Almost! Yesterday was eight weeks since Kev's death (still hard to write). I was up early as usual, coffee, internet etc..
Alex and I went to our local landfill with lots of garbage that can not be put curbside, sounds like an exciting Sunday so far. Met Tracy and Bill here at the house to measure the headboard of my existing bed cause Tra and I are going to make a new upholstered head board. It's a project I have been wanting to do for a while, I decided I am most likely going to sell my bedroom furniture before I leave here. If it is easy to do, I am a little nervous about having strangers come in to look at some of the things I want to sell but it is the only way.
I kept busy the rest of the day and for a Sunday (which is now the worst day of the week to me), I was feeling pretty good. We watched the Oscars which is great because here in the west is started at 5:30! I was enjoying all the typical nonsense and things that don't really matter in this world, I call it mindless tv which is really good for me. I was good until that damn Celine Dion came out and sang to all the faces of people that had passed away this year, that did it! I was glad Alex was in the shower, it allowed me to lose it without her seeing.
Also those sweet kids from Staten Island, again "Somewhere over the Rainbow" got me again. How many times have I heard that song...this time I really listened.

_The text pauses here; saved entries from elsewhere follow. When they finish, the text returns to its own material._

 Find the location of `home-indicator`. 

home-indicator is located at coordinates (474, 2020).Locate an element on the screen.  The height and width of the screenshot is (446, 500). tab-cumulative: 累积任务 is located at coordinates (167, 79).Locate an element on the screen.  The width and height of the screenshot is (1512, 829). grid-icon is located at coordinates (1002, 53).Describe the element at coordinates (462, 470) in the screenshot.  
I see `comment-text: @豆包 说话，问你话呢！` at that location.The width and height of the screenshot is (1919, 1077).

Now it is Monday, the start of a new week, I have lots to do, but sometimes it all seems too monumental. I know I can get angry at Kev anytime I look at all the books I have to do something with. Really some of the books, not sure what he was thinking. I guess he could chosen a worse thing to be obsessed about. So there is my most daunting task, the one that took years to collect and the one that is so hard because I feel I am betraying him with each book I decide will have to go. I used to tease him about this exact thing, I just thought it would be at least 30 years in the future I would have to deal with it for real!